## SOURCE DOCUMENT

......

Article by Sean Kelly @virtualstatman
Liverpool’s appearance in the UEFA Champions League final may feel just like old times, but across the Atlantic the Reds will be breaking new ground on May 26
Cast your minds back to 2001. It was the year in which Liverpool famously won the cup treble, clinching League Cup, FA Cup and UEFA Cup (along with clinching post-Heysel European Cup football for the first time), as Gerard Houllier reached his zenith as the Reds manager.
Who would forget Robbie Fowler’s sensational strike in the League Cup final against Birmingham, Michael Owen’s winner in the dying minutes against Arsenal in the FA Cup, followed soon after by the insanity of the UEFA Cup final against Alaves, as we repeatedly surrendered a winning position in a manner in which Liverpool have come to specialise in this century, before a dramatic golden (own) goal winner in extra time.
If you’re American, the chances are that you remember none of that, and with good reason. Live coverage of any those games was not something you could rely on in the USA, something I came to accept in the early 2000s, as I spent an increasing amount of my life in the States.
As I came and went from the country, I got used to the idea that being in North America meant that following any European football, at international or club level, was a hit-and-miss experience (for this reason I missed the Euro 2000 final completely). Of course the rise of the internet improved things, but even in those heady days of 56K dial-up modems, trying to follow the fortunes of Liverpool was tough.
My only companion was invariably the BBC Sport website, or phone calls with my brother back home. Finding anyone in America to have a conversation about Liverpool was practically impossible, and wearing a Liverpool shirt while out and about was greeted with complete indifference. As for the notion of an American bar actually showing a Liverpool match, let alone PROMOTING the fact? You must be having a laugh….
The game changer in America would ultimately prove the launch of Fox Soccer Channel in March 2005. It ushered in a revolution for soccer interest in this country in the following decade, but alas, it came a little too soon for our date with destiny in Istanbul a mere eight weeks later.

......

## RECORDS
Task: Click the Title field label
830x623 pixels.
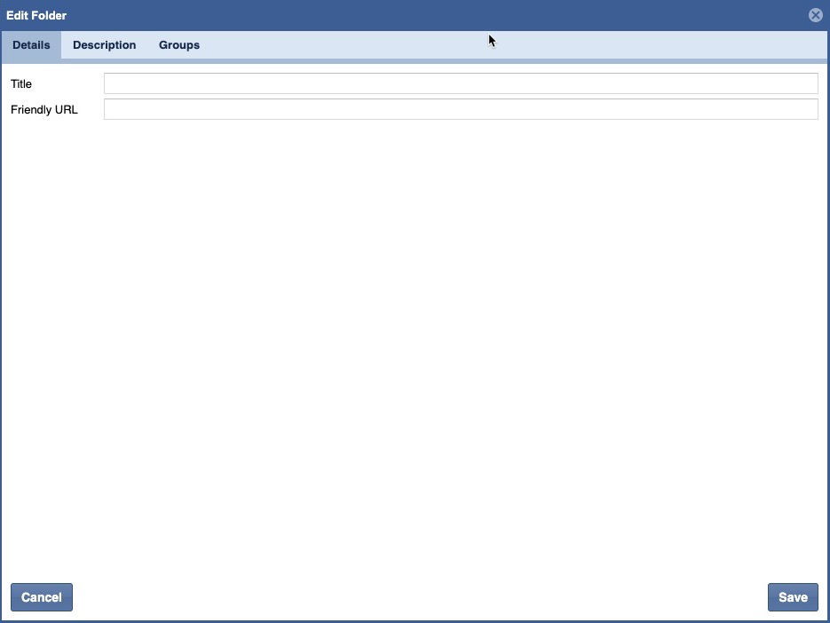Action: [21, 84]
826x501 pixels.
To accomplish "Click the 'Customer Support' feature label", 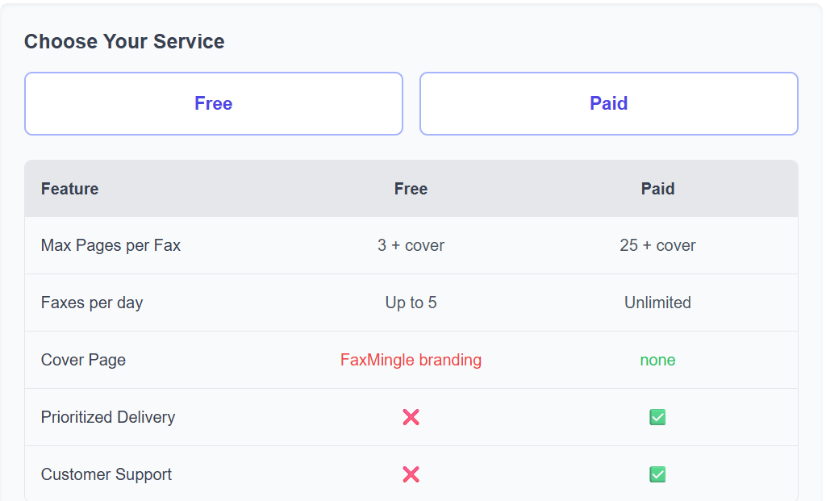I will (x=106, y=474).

......

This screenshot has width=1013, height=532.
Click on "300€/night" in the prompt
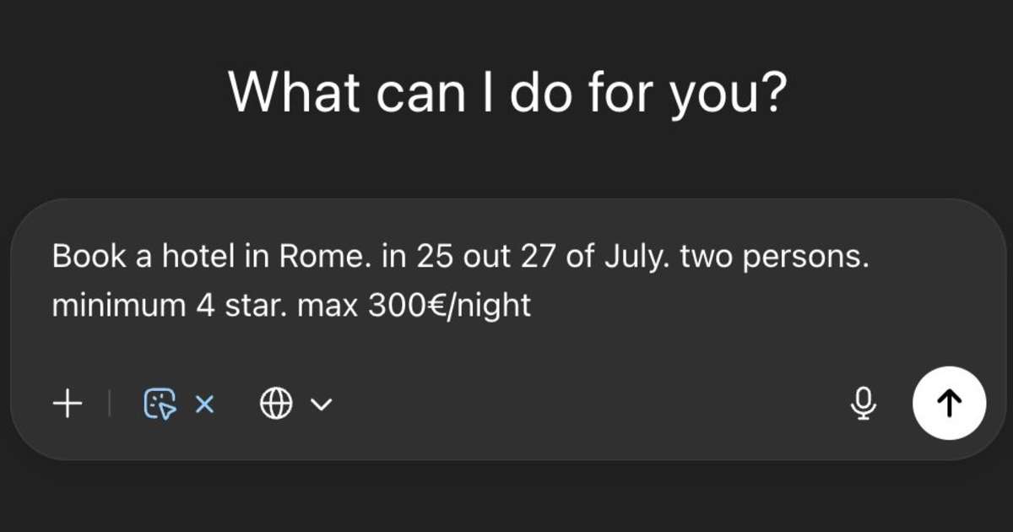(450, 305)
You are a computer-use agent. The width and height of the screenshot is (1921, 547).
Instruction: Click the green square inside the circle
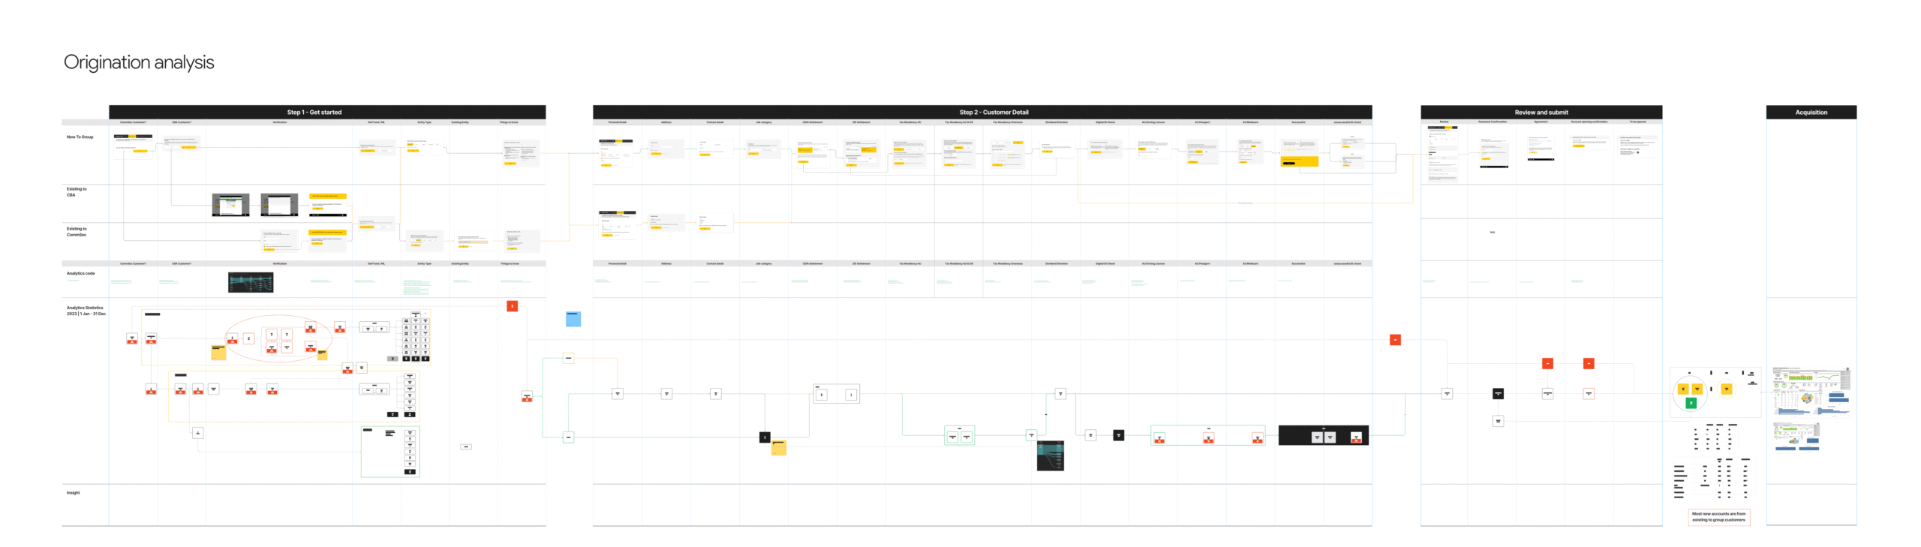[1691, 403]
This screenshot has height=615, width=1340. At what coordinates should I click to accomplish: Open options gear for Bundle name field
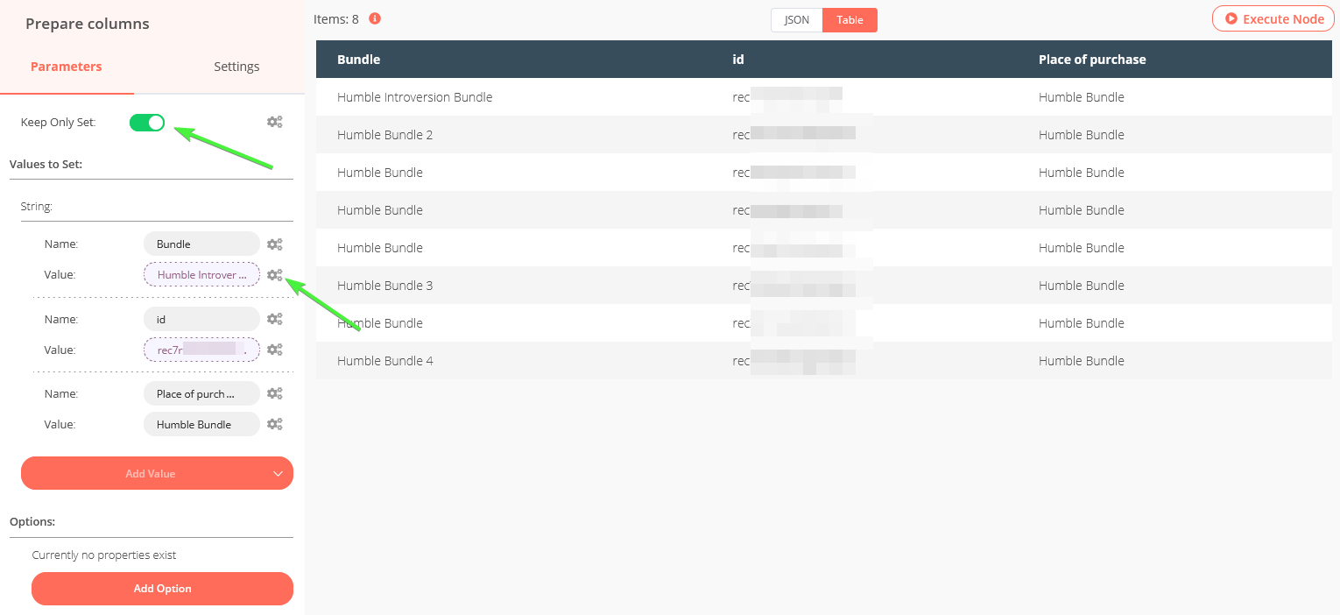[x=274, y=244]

......

## TASK LIST
- A) Summarize the Liverpool article in two sentences.
- B) Carry on the Liverpool article, starting after its final sentence.

## THE RESULTS
- A) The author recalls Liverpool's 2001 cup treble under Gerard Houllier and notes that Americans probably missed it, because live coverage of European football was unreliable in the USA in the early 2000s. Following Liverpool from America meant relying on the BBC Sport website and phone calls home until Fox Soccer Channel launched in March 2005, which came too soon for the Istanbul final eight weeks later.

- B)
While able to watch both of Liverpool’s Champions League semi-final encounters with Chelsea on US television that year, I also commiserated that there was basically nobody in the neighbourhood with whom I could discuss the merits of the “ghost goal”, or just share my euphoria of reaching a European Cup final, the hinterland of all Liverpool supporters’ dreams. In the pre-Skype days, another expensive phone call to home ensued.
I emigrated to the US full-time on June 3, 2007. The precise date is significant, as it too was tied in with the fortunes of LFC. I delayed my departure from the UK by three weeks because I wanted to watch Liverpool play in another European Cup final in the front room of the family home. Why sit alone in America when I could be among the same friends who had shared the previous two decades of agony and ecstasy?
Liverpool, of course, saw the promise of #6 disappear in the Greek tragedy of Athens, defence skilfully undone by Pippo Inzaghi and AC Milan. The events witnessed on the telly box that day/night, while not as fondly remembered as Istanbul, will nevertheless live with me until my dying day.
From the reports of poor turnstile security and the entire stadium seemingly supporting Liverpool, Inzaghi sinking to his knees at the corner flag in celebration of his second goal, Kaka’s famous “I Belong To Jesus” undershirt, Xabi Alonso sitting forlornly wearing a runners-up medal, the unusual choice of Feeder’s “Feeling A Moment” playing on the stadium PA when Paolo Maldini lifted the trophy, to me consuming the best part of a bottle of cognac in the three hours that followed the full-time whistle, it’s still a night I’ll never forget.
Having arrived in the US literally a week after those events, I’ve since seen the audience for English football and the support for Liverpool grow exponentially over the past 11 years. The notion that Americans really would get out of bed at stupid o’clock on their weekends off to go to the bar and watch soccer had started to gain traction, and the emergence of social media meant it was easier for groups of fans to congregate. The success of Fox Soccer Channel was built upon by ESPN and (briefly) Setanta, before NBCSN took Premier League football exposure to the next level in the US.
By coincidence, NBC’s first game as the rights holder was a Liverpool game at Anfield, the opening day of a 2013-14 season that would see a Luis Suarez-inspired Liverpool play the sort of kamikaze football that won them a whole new legion of fans, and so nearly brought the league title back to Anfield for the first time since the days when even English TV viewers only saw one live game a week.
Without exaggeration, American Liverpool fans now get to see more live coverage of Liverpool games than do English Liverpool fans. NBC – for full disclosure, my former employers – have done a superb job in growing Premier League interest in this country. It’s now perfectly normal for US bars to show Premier League football in the early mornings, and to see people resplendent in their attire of their favourite club. A far cry from those anonymous days of 2005.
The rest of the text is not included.